Bug 1360372

Summary: [RFE] LVM RAID: Allow metadata for each PV for very large RAID LVs
Product: [Community] LVM and device-mapper Reporter: Jonathan Earl Brassow <jbrassow>
Component: lvm2Assignee: Heinz Mauelshagen <heinzm>
lvm2 sub component: Mirroring and RAID QA Contact: cluster-qe <cluster-qe>
Status: NEW --- Docs Contact:
Severity: unspecified    
Priority: unspecified CC: agk, heinzm, jbrassow, mcsontos, msnitzer, pasik, prajnoha, zkabelac
Version: unspecifiedKeywords: FutureFeature
Target Milestone: ---Flags: rule-engine: lvm-technical-solution?
rule-engine: lvm-test-coverage?
Target Release: ---   
Hardware: Unspecified   
OS: Unspecified   
Whiteboard:
Fixed In Version: Doc Type: If docs needed, set a value
Doc Text:
Story Points: ---
Clone Of: Environment:
Last Closed: Type: Bug
Regression: --- Mount Type: ---
Documentation: --- CRM:
Verified Versions: Category: ---
oVirt Team: --- RHEL 7.3 requirements from Atomic Host:
Cloudforms Team: --- Target Upstream Version:
Embargoed:

Description Jonathan Earl Brassow 2016-07-26 14:24:17 UTC
Currently, there is only one metadata LV for each rimage sub-LV.  Very large RAID LVs may have multiple PVs per rimage.  This means that a single failed device could take out a whole rimage - perhaps several disks.  It would be better if only the one PV had to be removed and resynced.
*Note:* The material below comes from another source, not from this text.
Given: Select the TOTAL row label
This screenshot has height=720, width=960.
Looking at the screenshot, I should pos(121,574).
Comment 1 Marian Csontos 2016-07-27 16:25:00 UTC
Looks like multisegment LV where each segment is a RAID volume.

Other considerations:

Should scrubbing only one "segment" work?
Use case: a disk holding PV is returning SMART errors.

Should repairing only specified "segment" work?
Use case: repairing LV holding VM image - I do not care much about /boot and /, but care about /home.
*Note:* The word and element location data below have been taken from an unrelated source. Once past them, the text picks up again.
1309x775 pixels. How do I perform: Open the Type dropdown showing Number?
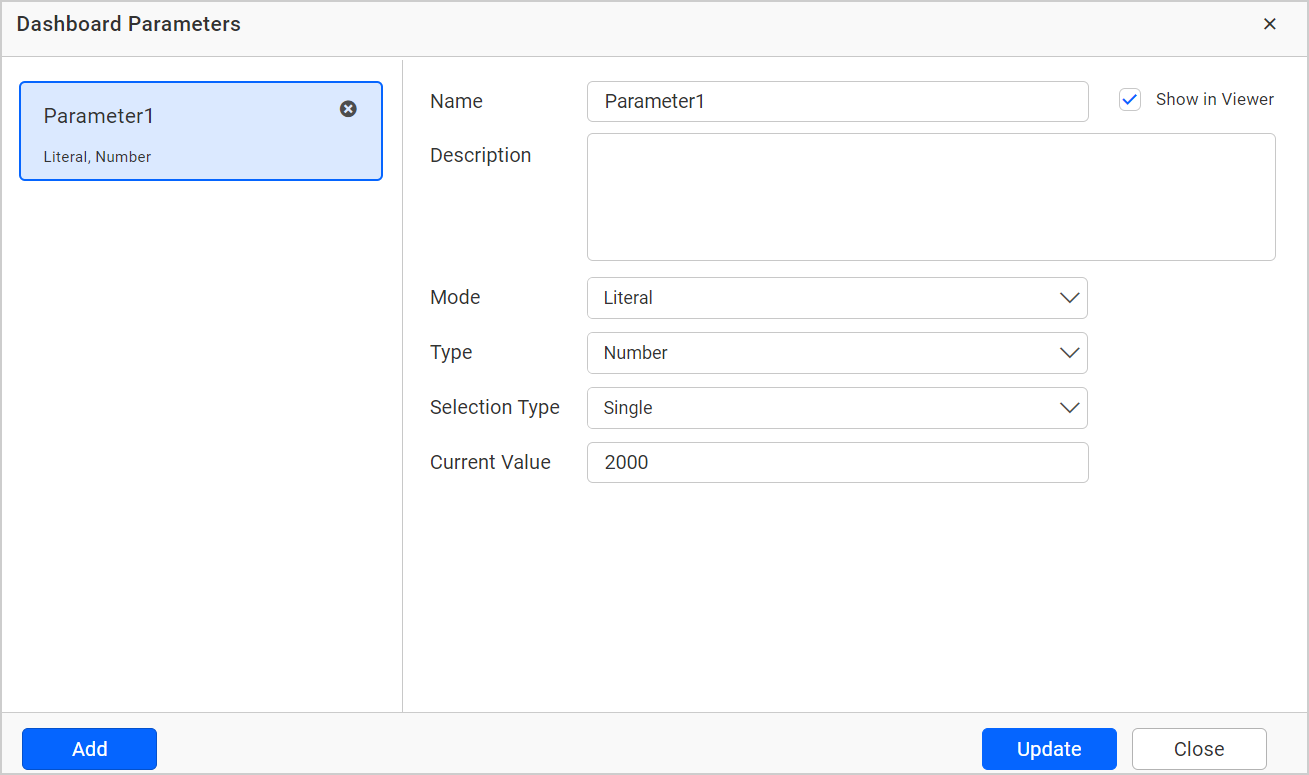(x=837, y=352)
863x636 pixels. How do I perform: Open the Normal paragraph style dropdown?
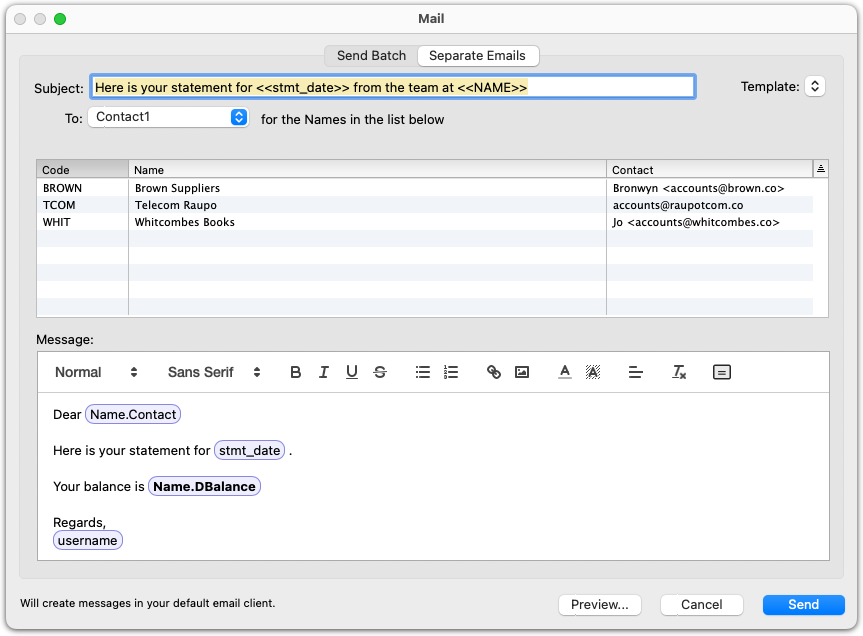click(x=96, y=372)
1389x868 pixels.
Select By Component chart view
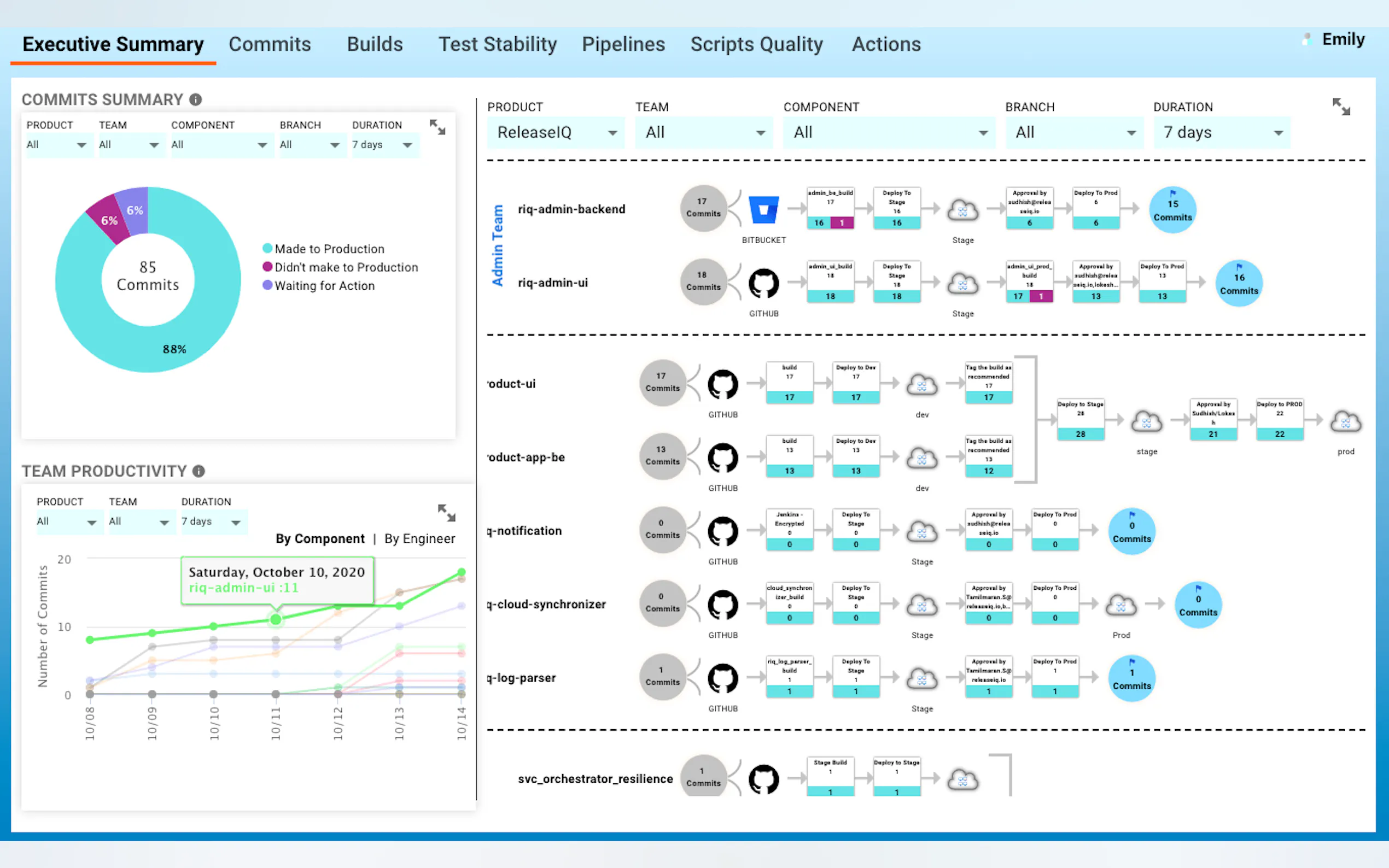point(320,538)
Should down/up converting only specified segment work?

Comment 2 Heinz Mauelshagen 2016-08-03 15:06:18 UTC
Yes, resynchronizing one area on a particular PV should do better,
because the proposal to have MetaLVs per PV a spread DataLV is allocated on would mean we had to mirror them in a more complex dm stack, because the MD kernel runtime requires _one_ metadata device per data device. Having to keep them in-sync would end in a 2-level raid consistency problem which I'd rather avoid.
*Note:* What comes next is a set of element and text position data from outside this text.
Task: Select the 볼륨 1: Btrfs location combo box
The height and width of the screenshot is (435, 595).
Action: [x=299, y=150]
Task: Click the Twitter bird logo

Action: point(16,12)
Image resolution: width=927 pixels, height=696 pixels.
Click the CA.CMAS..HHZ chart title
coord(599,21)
We now only have the "rebuild #IDX" dm-raid constructor flag, which
resynchronizes the whole indexed DataLV, so that'd need to be enhanced to resynchronize part of the DataLV.

For instance could be done via "rebuild_seg #IDX #StartSector #EndSector" replacing the rebuild flag with index for that indexed DataLV, thus just doing that sector range mapped onto the replaced PV.
Obviously there's more complex multi-segment configurations complicating this further.

Comment 3 Heinz Mauelshagen 2016-08-11 22:54:29 UTC
Got patch for the kernel part implementing "rebuild_seg #IDX #StartSector #EndSector" (~100 LOC).  This flag is mutually exclusive with "rebuild #IDX" and can only be deployed once due to runtime restrictions in the MD kernel
resynchronization code, which only manages an MD array global resynchronization maximum sector (i.e. just one global resynchronization end sector defining the synchronization end on each of its data devices).  Rebuilding segments in parallel on multiple devices would require that to be a per device rather than a per array property.

Mind the MD restriction also implies to change table N (N > 1) times if N segments of a DataLV mapped to N failed PVs have to be repaired with each table switch moving the segment to rebuild in case such multi-segment repair is driven from userspace (prefered).  The other option would involve more dm-raid kernel enhancements includig a segment map addition to the superblock holding information about the N segments to rebuild thus allowing multiple rebuild_flag tupples to be passed into the dm-raid constructor (solution would have scalability issues).